- WORK REQUEST 1
Answer these questions from the text about Dr. Maya Shetreat-Klein and her son.
(a) What kind of doctor is Dr. Shetreat-Klein, and in what city does she practice?
(b) What food was her son found to be severely allergic to?
(c) How soon after that food was removed did his symptoms disappear?
- WORK REQUEST 2
Continue the text about Dr. Maya Shetreat-Klein and her son's recovery, starting after its last sentence.

- GIVEN TEXT
+++

“Health is a function of a healthy terrain. A healthy terrain is messy, complex, and doesn’t come in a pill or a package. It is a process that begins with eating and living in alignment with the natural world. It’s the very messiness of the natural world that makes us resilient which is the key to robust health.”
Dr. Maya Shetreat-Klein is a pediatric neurologist practicing in NYC. On his first birthday, her son became ill and began wheezing. For the next 10 months he suffered through asthma attacks, runny noses, and mysterious rashes despite numerous prescriptions to combat these problems. Even more frightening was his lack of cognitive growth from the time these symptoms first appeared. His physician mother began to look beyond conventional treatments which were not working. After determining that her son had a severe allergy to soy and eliminating it from his diet, Dr. Shetreat-Klein began to notice some improvements. Within a week, his symptoms disappeared and his language began to improve. With a new understanding of the interactions between the food we eat and the health of our bodies, Dr. Shetreat-Klein began to heal her son with high quality nutrient-dense food and tons of time playing outdoors, in the dirt.

+++

- DATASET EXCERPTS

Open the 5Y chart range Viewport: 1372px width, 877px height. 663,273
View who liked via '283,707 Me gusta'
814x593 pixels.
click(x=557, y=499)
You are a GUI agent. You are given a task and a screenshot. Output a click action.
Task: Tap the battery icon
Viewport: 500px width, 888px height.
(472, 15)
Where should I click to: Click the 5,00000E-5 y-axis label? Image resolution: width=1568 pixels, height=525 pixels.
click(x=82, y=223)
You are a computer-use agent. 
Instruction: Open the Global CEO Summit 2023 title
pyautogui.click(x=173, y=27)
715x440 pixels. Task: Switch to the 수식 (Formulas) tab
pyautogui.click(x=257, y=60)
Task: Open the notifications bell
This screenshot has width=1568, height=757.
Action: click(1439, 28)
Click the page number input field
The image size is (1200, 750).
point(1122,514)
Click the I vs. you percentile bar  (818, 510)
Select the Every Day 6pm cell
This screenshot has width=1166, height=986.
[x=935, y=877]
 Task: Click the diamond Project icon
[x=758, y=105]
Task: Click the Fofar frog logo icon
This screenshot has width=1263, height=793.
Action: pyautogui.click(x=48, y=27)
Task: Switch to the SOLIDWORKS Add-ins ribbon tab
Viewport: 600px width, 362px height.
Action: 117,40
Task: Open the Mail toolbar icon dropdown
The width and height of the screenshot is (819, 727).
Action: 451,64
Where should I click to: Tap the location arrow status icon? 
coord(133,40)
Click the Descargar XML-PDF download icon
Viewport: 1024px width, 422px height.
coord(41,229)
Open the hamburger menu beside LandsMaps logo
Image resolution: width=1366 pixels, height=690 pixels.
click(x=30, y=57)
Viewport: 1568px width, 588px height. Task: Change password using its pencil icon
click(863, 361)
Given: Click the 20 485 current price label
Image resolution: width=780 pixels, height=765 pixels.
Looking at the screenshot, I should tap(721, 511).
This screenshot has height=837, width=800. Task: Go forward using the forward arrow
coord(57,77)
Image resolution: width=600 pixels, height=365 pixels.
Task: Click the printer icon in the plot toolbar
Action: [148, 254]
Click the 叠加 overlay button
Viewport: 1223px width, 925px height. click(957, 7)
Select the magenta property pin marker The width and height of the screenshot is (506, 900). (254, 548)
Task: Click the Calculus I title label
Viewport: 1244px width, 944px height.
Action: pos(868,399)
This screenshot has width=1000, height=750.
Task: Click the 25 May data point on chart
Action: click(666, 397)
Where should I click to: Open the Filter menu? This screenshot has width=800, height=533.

+++

- EXPECTED OUTPUT 1
(a) She is a pediatric neurologist practicing in NYC.
(b) Soy.
(c) Within a week.

- EXPECTED OUTPUT 2
When exposed to microbes, the body is given the chance to evaluate the challenge and decide the degree of threat and whether to launch an assault. These are critical lessons that strengthen the immune system for life-long health. But it is one most children are being denied because of the “death to all microbes” campaign from modern medicine and agribusiness. Instead of their immune system’s becoming stronger, children are becoming chronically ill.
The immune system begins in the gut. The gut contains a police force to search for invaders, chemical agents to kill enemies, and a wall to prevent the invasion from spreading. The gut and the brain are in constant communication. Your gut can sound the alarm and ask your brain and central nervous system to send reinforcements. But if your gut is out of balance or constantly sending out calls for reinforcements, brain function can become disordered and diminished. This results in behavioral changes as well as chronic inflammation and chronic disease.
In her book, The Dirt Cure, Shetreat-Klein draws a strong analogy between the terrain of her backyard garden and the terrain of a growing child. In both cases, “a balanced terrain provides powerful protection from whatever challenges nature doles out.” It is time to stop declaring war on germs with pesticides, hand sanitizers, and repeated doses of antibiotics, because growing healthy children cannot occur in a sterile terrain. Just as a garden flourishes in nutrient-dense soil by being able to fight off bugs without the aid of insecticides, so do our children. When fed nutrient-dense food, their immune systems are able to fight off microbes that cause disease. Not only that, but diverse and abundant microbes are an integral part of the terrain; they flourish in our guts and are contributing to human health, in ways we are only beginning to understand.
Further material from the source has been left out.